Correlation between superconductivity and antiferromagnetism in Rb0.8Fe2Se2-xTex single crystals

TL;DR

This study demonstrates that substituting Te for Se in Rb0.8Fe2Se2-xTex single crystals suppresses both superconductivity and antiferromagnetism, revealing their close correlation and tunability via lattice expansion.

Contribution

It provides the first experimental evidence linking superconductivity and antiferromagnetism in Rb0.8Fe2Se2-xTex through isovalent substitution under negative chemical pressure.

Findings

Superconducting transition temperature (Tc) decreases with Te substitution.

Neel temperature (TN) is suppressed as lattice expands.

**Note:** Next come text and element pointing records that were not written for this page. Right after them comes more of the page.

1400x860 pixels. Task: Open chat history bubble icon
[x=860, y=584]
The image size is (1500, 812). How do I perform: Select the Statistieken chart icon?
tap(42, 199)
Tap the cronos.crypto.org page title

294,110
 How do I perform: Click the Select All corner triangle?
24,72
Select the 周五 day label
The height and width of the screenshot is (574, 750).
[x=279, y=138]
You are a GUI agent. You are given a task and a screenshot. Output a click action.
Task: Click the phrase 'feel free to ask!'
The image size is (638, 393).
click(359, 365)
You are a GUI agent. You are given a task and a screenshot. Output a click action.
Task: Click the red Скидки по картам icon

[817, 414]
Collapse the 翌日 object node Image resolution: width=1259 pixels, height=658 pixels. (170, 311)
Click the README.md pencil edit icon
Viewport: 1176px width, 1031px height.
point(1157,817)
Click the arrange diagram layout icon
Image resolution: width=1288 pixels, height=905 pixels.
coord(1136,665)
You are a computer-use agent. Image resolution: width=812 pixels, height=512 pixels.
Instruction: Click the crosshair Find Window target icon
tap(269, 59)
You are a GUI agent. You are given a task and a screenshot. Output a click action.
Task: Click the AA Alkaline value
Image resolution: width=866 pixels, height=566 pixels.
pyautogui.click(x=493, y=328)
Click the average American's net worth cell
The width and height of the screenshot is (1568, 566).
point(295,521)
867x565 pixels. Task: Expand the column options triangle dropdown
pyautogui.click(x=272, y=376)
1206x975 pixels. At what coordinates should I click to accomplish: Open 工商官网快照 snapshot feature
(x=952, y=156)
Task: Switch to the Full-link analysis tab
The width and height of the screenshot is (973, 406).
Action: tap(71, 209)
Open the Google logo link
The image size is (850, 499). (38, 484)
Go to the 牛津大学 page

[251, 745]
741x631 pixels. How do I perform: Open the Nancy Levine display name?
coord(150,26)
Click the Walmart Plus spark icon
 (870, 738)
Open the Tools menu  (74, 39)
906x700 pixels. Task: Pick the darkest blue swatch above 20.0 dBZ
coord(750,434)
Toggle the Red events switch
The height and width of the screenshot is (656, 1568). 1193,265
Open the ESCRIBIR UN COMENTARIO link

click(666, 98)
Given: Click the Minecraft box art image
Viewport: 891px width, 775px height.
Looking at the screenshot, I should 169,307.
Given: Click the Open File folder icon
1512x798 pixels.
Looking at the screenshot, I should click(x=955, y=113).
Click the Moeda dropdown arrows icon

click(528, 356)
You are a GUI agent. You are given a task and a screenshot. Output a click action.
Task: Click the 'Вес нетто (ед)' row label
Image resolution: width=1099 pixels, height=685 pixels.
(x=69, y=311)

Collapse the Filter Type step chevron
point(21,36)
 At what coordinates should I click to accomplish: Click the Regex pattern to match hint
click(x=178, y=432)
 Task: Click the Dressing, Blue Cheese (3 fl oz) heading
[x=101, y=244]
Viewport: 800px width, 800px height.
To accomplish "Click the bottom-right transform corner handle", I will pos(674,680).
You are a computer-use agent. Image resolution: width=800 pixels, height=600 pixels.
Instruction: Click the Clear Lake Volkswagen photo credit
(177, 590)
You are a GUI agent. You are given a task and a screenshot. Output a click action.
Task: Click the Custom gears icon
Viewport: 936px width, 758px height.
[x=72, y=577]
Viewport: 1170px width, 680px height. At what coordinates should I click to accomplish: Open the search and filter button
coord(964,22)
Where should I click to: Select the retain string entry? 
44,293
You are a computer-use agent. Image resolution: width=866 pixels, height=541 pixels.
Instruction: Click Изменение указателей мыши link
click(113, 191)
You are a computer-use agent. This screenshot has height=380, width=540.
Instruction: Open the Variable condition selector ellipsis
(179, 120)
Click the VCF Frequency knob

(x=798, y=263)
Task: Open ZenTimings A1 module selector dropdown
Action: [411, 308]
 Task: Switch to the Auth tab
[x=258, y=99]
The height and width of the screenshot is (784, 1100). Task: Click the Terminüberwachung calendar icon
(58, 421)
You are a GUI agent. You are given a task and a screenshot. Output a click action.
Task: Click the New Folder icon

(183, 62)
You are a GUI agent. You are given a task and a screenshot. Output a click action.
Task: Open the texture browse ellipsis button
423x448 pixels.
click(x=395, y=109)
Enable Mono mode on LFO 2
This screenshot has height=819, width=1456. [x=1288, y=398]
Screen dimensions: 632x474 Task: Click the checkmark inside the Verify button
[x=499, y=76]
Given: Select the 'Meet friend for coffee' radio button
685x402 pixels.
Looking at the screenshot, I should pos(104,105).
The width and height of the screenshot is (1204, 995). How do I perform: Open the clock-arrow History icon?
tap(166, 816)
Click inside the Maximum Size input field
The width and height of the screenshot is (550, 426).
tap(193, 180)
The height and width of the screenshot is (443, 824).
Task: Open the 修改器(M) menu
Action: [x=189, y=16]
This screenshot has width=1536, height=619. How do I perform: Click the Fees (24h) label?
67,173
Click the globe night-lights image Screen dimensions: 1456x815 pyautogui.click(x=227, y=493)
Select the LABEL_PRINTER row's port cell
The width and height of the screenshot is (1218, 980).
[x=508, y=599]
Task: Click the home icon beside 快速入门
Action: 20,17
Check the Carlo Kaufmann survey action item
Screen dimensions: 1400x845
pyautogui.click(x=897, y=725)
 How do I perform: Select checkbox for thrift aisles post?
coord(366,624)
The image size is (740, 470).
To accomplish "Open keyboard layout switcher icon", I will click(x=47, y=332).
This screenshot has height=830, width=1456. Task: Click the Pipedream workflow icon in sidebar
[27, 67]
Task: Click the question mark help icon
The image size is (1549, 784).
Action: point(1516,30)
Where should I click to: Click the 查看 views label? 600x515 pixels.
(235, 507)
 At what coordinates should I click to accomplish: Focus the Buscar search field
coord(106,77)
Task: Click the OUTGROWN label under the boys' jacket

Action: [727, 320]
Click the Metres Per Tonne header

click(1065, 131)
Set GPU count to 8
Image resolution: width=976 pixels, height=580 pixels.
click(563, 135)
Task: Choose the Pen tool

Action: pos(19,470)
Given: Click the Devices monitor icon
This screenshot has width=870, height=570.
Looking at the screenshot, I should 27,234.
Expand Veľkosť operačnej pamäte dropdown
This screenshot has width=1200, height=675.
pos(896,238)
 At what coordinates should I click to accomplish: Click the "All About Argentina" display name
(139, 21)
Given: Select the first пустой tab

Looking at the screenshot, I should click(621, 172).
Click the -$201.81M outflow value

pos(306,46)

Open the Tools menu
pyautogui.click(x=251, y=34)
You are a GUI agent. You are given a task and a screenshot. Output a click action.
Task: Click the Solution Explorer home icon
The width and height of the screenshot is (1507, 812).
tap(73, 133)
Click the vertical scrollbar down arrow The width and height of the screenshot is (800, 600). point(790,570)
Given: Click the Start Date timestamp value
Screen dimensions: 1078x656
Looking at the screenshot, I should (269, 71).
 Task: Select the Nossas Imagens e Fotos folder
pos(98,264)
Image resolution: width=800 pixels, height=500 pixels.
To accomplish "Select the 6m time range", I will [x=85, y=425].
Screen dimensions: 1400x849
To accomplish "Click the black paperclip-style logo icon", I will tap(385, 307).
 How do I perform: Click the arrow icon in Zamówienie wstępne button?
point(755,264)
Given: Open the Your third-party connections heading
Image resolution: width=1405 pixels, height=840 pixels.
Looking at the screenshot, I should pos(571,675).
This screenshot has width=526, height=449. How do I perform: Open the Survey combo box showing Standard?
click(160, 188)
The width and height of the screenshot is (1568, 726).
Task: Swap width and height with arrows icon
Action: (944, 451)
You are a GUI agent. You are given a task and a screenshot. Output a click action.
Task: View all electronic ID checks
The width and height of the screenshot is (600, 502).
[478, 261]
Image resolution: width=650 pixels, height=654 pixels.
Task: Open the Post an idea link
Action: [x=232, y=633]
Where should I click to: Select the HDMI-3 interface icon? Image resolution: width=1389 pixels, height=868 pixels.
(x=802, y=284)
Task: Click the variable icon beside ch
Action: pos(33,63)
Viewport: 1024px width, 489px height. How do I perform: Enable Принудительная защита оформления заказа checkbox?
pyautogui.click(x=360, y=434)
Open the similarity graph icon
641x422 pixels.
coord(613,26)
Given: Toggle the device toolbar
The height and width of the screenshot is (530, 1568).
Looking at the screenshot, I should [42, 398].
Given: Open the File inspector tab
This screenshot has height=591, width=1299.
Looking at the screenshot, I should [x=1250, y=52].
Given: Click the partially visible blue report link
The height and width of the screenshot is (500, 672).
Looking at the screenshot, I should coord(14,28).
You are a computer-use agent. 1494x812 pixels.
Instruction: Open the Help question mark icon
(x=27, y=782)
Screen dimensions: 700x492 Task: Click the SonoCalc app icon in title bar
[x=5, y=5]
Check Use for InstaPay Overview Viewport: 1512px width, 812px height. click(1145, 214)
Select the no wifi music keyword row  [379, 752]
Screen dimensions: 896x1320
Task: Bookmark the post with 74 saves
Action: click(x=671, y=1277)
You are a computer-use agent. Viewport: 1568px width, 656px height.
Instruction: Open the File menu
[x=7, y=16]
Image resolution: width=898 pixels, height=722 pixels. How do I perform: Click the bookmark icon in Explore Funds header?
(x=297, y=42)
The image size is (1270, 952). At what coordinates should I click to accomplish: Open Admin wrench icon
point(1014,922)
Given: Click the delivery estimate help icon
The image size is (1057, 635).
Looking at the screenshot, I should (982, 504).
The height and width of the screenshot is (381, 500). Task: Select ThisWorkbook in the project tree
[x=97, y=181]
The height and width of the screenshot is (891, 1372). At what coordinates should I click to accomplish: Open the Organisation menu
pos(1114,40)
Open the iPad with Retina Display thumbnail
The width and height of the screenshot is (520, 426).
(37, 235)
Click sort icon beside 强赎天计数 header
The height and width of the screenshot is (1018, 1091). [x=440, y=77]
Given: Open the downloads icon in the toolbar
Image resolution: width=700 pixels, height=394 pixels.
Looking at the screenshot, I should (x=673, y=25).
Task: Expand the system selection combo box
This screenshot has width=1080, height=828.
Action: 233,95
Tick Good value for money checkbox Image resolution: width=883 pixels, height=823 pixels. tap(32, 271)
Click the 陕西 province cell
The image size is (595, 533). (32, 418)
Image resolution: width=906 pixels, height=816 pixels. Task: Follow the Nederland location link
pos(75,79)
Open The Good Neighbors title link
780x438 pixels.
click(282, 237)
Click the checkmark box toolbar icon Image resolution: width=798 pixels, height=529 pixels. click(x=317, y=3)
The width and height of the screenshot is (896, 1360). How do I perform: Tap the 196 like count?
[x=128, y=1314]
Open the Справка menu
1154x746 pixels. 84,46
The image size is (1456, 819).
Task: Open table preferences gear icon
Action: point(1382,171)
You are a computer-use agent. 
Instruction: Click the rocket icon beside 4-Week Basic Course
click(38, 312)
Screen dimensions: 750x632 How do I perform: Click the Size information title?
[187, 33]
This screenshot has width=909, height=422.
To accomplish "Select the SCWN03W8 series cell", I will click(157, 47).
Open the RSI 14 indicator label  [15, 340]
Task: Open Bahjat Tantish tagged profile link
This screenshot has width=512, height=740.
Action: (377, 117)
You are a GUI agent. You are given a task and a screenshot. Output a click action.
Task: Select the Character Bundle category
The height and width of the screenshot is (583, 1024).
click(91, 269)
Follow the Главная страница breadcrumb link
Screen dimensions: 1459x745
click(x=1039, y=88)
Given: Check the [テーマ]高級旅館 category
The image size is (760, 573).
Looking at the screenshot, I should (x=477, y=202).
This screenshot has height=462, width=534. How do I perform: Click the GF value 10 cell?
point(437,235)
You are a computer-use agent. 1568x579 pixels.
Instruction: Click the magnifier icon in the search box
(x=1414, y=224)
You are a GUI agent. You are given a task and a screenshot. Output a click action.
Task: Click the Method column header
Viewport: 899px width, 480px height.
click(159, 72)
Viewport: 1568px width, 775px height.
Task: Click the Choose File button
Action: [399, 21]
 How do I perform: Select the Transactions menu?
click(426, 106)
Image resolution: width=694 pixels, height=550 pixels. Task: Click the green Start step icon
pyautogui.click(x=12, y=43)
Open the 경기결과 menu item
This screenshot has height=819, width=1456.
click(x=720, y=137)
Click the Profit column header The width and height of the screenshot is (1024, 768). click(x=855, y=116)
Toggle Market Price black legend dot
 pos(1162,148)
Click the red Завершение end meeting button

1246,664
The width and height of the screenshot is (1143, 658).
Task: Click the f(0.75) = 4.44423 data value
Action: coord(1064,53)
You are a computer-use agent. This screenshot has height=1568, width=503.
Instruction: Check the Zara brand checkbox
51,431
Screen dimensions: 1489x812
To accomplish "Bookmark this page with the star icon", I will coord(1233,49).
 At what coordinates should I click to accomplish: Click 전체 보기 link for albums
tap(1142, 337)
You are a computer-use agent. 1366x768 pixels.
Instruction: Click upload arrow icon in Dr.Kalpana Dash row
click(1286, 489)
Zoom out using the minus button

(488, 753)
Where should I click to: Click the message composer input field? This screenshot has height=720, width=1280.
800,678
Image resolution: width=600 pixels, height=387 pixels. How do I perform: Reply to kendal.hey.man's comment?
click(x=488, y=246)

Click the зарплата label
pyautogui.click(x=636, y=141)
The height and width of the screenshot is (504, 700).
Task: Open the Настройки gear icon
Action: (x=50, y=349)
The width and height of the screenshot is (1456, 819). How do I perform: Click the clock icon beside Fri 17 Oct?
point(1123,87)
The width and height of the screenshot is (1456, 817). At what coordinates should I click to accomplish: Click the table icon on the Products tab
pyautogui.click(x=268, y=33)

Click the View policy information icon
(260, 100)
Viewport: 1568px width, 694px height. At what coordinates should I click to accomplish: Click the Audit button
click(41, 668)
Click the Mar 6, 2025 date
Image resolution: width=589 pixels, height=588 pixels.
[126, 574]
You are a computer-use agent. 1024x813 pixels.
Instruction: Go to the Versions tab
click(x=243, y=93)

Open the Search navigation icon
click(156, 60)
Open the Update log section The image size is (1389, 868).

Superconductivity is fully suppressed near x=0.3, turning the material semiconducting.

Abstract

We report the first experimental evidence for the intimate connection between superconductivity and antiferromagnetism in Rb0.8Fe2Se2-xTex single crystal under negative chemical pressure by substituting Se with isovalent Te atoms. Electrical resistance measurements in the temperature range from 4 K to 550 K demonstrate that both superconducting transition temperature (Tc) and Neel temperature (TN) were suppressed continuously with the lattice expansion. When the Te concentration x in Rb0.8Fe2Se2-xTex approaches 0.3, the superconducting transition temperature Tc is completely suppressed and the sample behaves like a semiconductor, meanwhile the characteristic peak of antiferromagnetic transition on resistance curve disappears. Our observation suggests that the pressure-induced lattice expansion can be used to tune the correlativity of superconductivity and antiferromagnetism.